Astro Ria is a 24-hour Southeast Asia Bahasa Malaysia television channel exclusive to the Astro satellite television provider. It was one of the first 22 channels to be launched on Astro in 1996. Astro Ria offers a variety of shows including news, local and Indonesian dramas, movies, reality shows, sports, talk shows, cartoons, concerts, sitcoms, documentaries, cooking shows, quizzes and more.

Channel changes were made from October 1, 2007, after Astro introduced a 3-digit channel. The channel is under the Astro Family package with other Malay channels like Astro Prima, Astro Oasis and channel Indonesian and Bahasa Malaysia, Astro Aruna.

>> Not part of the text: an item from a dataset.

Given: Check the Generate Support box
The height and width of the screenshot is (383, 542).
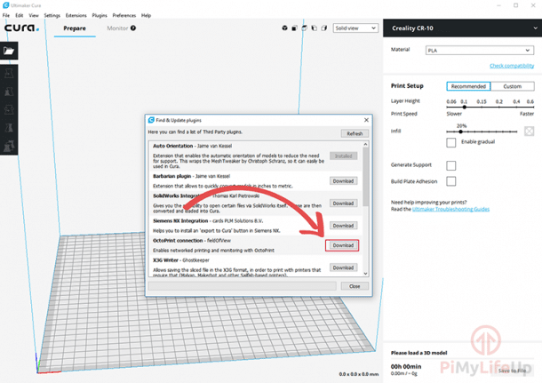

In 2003, Astro Ria launched a show based from Mexican TV series La Academia, called Akademi Fantasia. The contest pits 12 singers in a bid to become the winner. The show became so popular in Malaysia and Brunei that spin-off versions were made in Indonesia and Thailand. A second season was made, which enabled Brunei viewers to vote as well. In its third season, 14 contestants instead of the original 12 were competing for the competition and the winner, Mawi became an instant music celebrity. A fourth season started in May 2006.

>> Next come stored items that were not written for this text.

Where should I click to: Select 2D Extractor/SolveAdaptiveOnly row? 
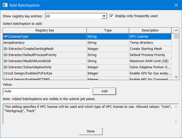click(45, 67)
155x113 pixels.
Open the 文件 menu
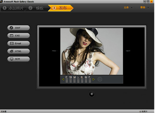tap(126, 7)

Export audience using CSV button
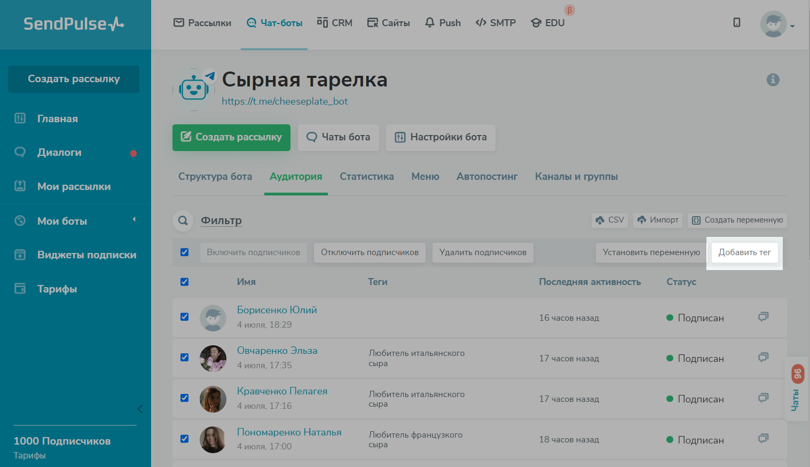(609, 220)
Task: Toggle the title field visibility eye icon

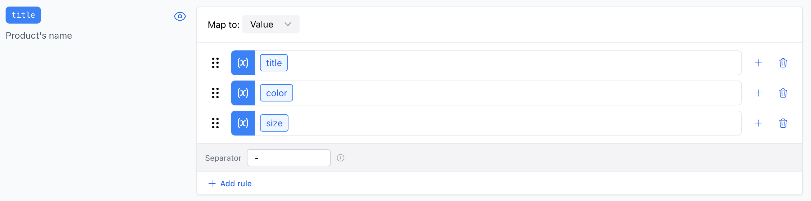Action: click(180, 16)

Astro Ria also hosts various prestigious annual events in the entertainment world such as the Era Awards broadcast, the Malaysian Film Festival, the Space Series Awards and also aired UMNO General Assembly live from the Putra World Trade Center (PWTC).

In May 2002, Astro Ria launched Bloomberg RIA News, which was essentially the Malay-language version of Bloomberg Malaysia. The news was aired at 10:45 pm on weekdays. Its first anchor was Amir Mahmood Razak, who eventually also presented for the English version. The show was produced by Amy Mahadi.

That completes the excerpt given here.